This section is from the book "Commercial Gardening Vol1", by John Weathers (the Editor). Also available from Amazon: Commercial Gardening, A Practical & Scientific Treatise For Market Gardeners.
The naked-eye characters of a leaf may be seen in that of a Vine. The leaf is three- to five-lobed, with as many primary veins running from the base to the tip of each lobe. Smaller veins pass through the leaf in a variety of directions, the smaller ones forming a kind of netting. The veins are fibro-vascular tissue that come from the stem, pass through the leaf stalk, and divide into three or five main branches at the base of the blade. The spaces between the veins are occupied by thin - walled cells of various forms according to their function. A section through a part of this kind of tissue in Franciscea (or Brunfelsia) is shown in fig. 29. The layer of empty cells on the upper side is the skin or epidermis, the cells of which are filled with water in the live state. The outer walls on the exposed surface are more or less thickened, the thickening being termed the cuticle. In leathery leaves, like those of a Camellia, Palm, Laurel-cherry, or Rhododendron, the cuticle is considerably thickened to keep out water and to prevent the loss of it from within. In many leaves the interior (fig. 31) of the wall is greatly thickened to impart strength and protection to the softer tissues. Below the skin are palisade cells, placed at right angles to the surface and one, two, or more layers deep. These are filled with protoplasm, chlorophyll, starch, sugar, and sometimes other substances. Between the palisade cells and lower epidermis lies a mass of spongy tissue not always so open as in this particular leaf, but filled more or less with similar materials to the palisade cells. The lower skin shows two air pores or stomata cut through and leading into breathing or respiratory cavities. The latter are continuous with others leading all through the leaf. The air pores of land plants are most often situated on the lower surface of the leaf, but may be equally numerous on both sides of the leaves of Iris, Carnation, and others equally exposed to light on both surfaces. The internal structure in these cases is alike on both sides. The leaves of Water Lilies and others which float on water have the air pores on the upper surface; while leaves developed under water have neither cuticle nor air pores. The tissue of a Mushroom contains neither chlorophyll nor starch.

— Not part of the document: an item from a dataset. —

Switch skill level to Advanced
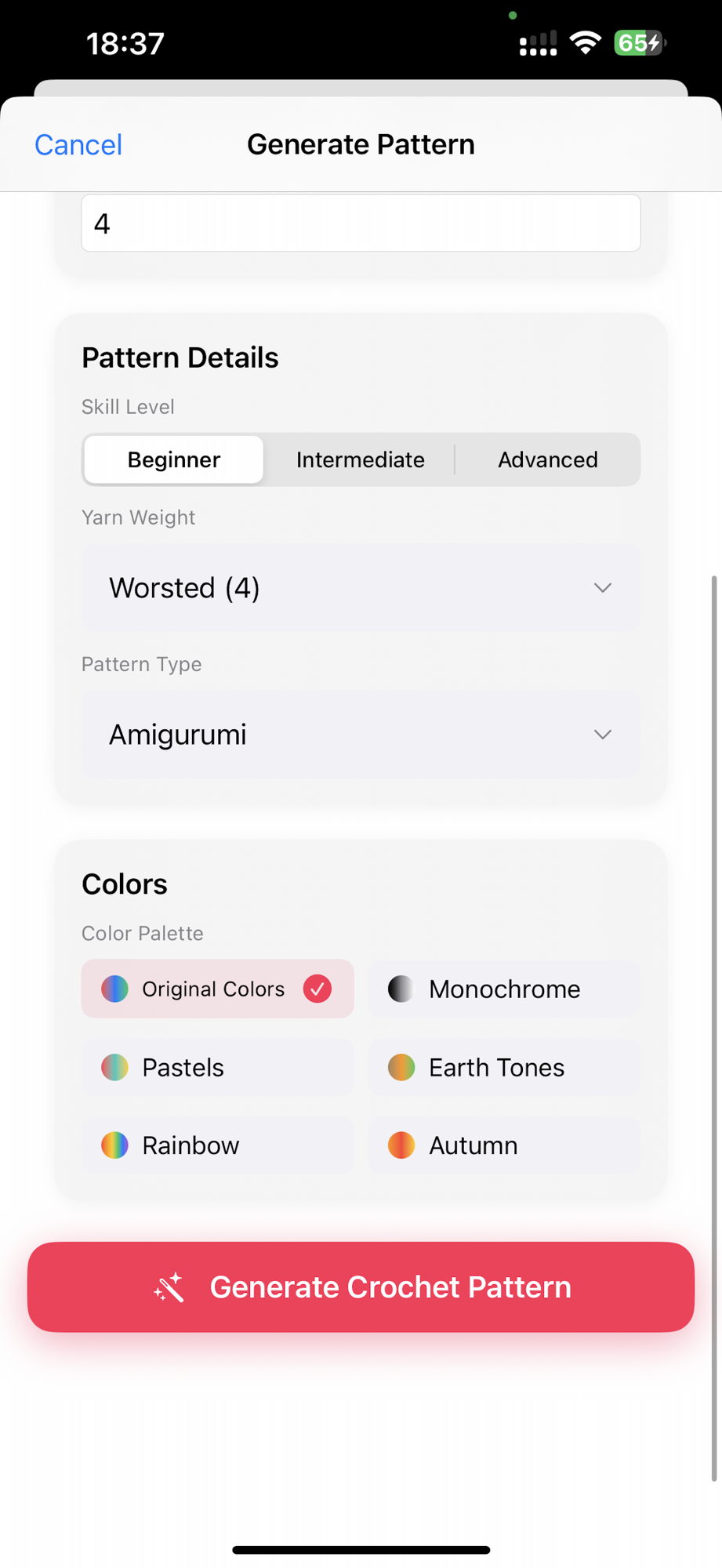Screen dimensions: 722x1568 tap(547, 459)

Fig. 29. - Vertical section through Leaf of Francitscea eximia, showing Epidermal, Palisade, and Spong Tissue, and two stomata cut through.
Fig. 30. - Vertical section through a Leaf, showing Epidermis, Palisade, Spongy Tissue, and a Stoma cut through.
Fig. 31. - 1, Shows Epiderm with thickened upper wall and palisade cells beneath, filled with chlorophyll. 2, Epidermal Cells thickened on one side, with Cellular Tissue beneath.
Fig. 32. - Stomata. Surface view of a portion of the Frond of a Fern, Nephrodium Filix-mas.